WORK INSTRUCTIONS: Out of the material that follows, write out exactly the lines from the line with "Instruction: Click the" to the line with "Open the 1.4M", both ends included, and no others.

INPUT:
▼

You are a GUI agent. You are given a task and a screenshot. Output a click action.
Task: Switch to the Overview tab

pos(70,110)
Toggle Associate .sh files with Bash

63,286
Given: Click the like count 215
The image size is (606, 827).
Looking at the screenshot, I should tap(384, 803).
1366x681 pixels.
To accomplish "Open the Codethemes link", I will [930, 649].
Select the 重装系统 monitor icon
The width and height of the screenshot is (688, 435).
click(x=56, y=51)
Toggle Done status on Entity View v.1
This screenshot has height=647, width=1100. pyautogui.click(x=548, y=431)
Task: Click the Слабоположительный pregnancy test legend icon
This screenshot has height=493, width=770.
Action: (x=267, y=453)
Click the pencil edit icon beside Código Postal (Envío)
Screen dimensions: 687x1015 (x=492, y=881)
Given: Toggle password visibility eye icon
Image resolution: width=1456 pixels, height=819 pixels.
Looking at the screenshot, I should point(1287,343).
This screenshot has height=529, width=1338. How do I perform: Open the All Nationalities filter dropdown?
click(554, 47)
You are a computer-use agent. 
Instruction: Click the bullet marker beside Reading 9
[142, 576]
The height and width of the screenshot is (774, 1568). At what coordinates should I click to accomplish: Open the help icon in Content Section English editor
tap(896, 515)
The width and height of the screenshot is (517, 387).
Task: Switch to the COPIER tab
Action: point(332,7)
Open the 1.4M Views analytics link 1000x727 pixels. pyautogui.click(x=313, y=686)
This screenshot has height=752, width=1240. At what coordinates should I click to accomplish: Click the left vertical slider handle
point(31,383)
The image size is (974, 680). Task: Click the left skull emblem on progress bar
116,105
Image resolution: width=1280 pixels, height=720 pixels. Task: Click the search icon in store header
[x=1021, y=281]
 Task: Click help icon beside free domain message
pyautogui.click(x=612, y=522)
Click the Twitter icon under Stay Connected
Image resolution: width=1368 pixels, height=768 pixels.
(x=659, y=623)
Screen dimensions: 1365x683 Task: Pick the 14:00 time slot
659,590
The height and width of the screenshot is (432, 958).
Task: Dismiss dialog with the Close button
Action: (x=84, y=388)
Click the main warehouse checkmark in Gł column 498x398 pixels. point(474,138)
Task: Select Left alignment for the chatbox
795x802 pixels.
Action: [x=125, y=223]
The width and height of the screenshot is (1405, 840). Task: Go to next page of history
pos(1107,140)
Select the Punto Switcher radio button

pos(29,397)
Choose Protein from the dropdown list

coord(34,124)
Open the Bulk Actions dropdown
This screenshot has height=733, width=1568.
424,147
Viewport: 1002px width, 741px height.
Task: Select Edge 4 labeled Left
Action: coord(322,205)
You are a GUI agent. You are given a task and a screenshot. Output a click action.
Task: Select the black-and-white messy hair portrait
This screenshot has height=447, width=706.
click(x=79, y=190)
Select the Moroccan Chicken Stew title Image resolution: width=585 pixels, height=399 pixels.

▲

RESULT OF THIS EXERCISE:
Instruction: Click the bullet marker beside Reading 9
[142, 576]
The height and width of the screenshot is (774, 1568). At what coordinates should I click to accomplish: Open the help icon in Content Section English editor
tap(896, 515)
The width and height of the screenshot is (517, 387).
Task: Switch to the COPIER tab
Action: point(332,7)
Open the 1.4M Views analytics link 1000x727 pixels. pyautogui.click(x=313, y=686)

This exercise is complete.